Today, Sprint closed its $483 million acquisition of Virgin Mobile USA, which was announced in July. What Virgin Mobile offers that a postpaid carrier can’t – at least in Sprint’s view – is growth.
“With continued growth in the U.S. prepaid segment, Sprint is further positioning itself as a leader,” said Dan Hesse, Sprint CEO, in a statement. “With Boost’s continued success and the iconic Virgin Mobile brand under one umbrella, Sprint will offer customers value and flexibility with great devices running on a dependable network with great coverage.”
In an earlier call with analysts, Hesse called prepaid a “potential growth engine.”

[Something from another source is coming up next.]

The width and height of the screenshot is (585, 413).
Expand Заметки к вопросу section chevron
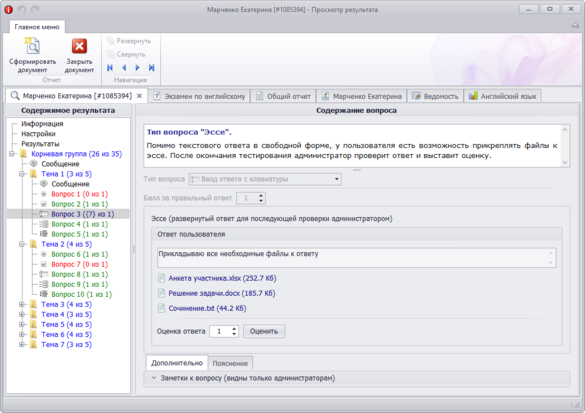[x=154, y=378]
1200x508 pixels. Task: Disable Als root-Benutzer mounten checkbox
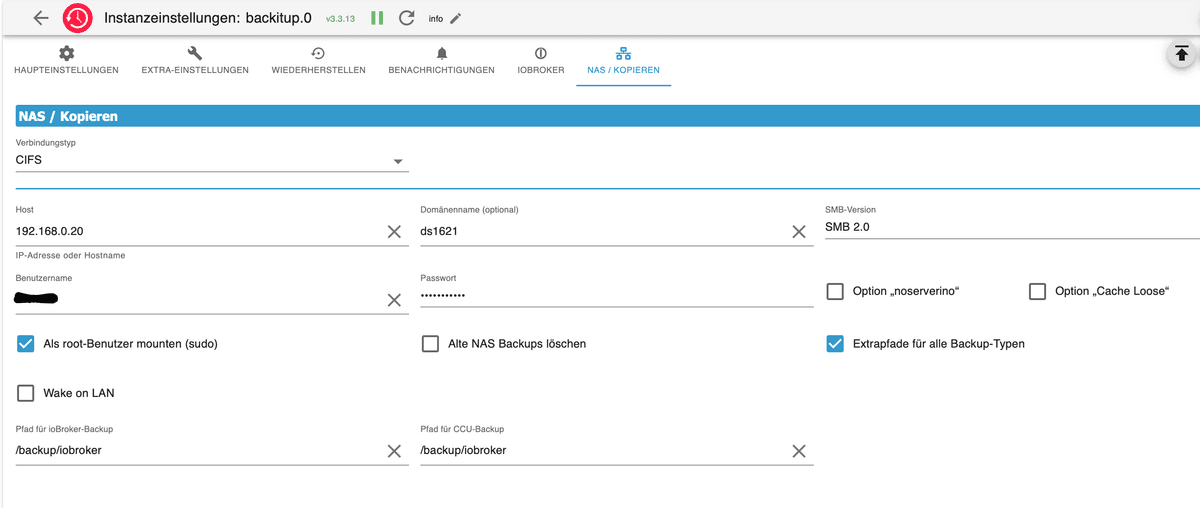pos(26,344)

“Industry growth [is] more on the prepaid side, which is another reason that we are doubling down on the prepaid market,” he said. “We think there will be more growth there generally than in the postpaid market.”
There’s also a lot of competition out there, and Virgin Mobile is battling many of the same problems Sprint has been unable to resolve: customer defections and slumping sales. Like Sprint, Virgin has battled subscriber defections and a high churn rate. The prepaid carrier recently lost about 270,000 customers and its churn rate continues to hover over 5 percent. For its part, Sprint fell almost $480 million into the red and lost 135,000 net retail customers to other carriers in its most recent quarter.
The acquisition of Virgin Mobile leaves Sprint juggling three separate brands. It is speculated that Sprint will target younger prepaid consumers with the Virgin Mobile brand while using its Boost prepaid service for more mature subscribers, but there’s been no official word from the company around its postpaid brand differentiation strategies.
It will be some time before the effects of the Virgin Mobile acquisition become clear. Over the past year, Sprint has had both successes and missteps. For example, its launch of the Palm Pre rapidly fizzled out to just another smartphone release. On the other hand, Sprint’s $50 all-you-can-eat plan for Boost customers was a major game-changer for the prepaid industry.
The savvy Sprint demonstrated with the $50 plan for Boost will need to be extended to Virgin Mobile if the carrier is to survive in the highly competitive prepaid space. Sprint is pinning many hopes for the future on it.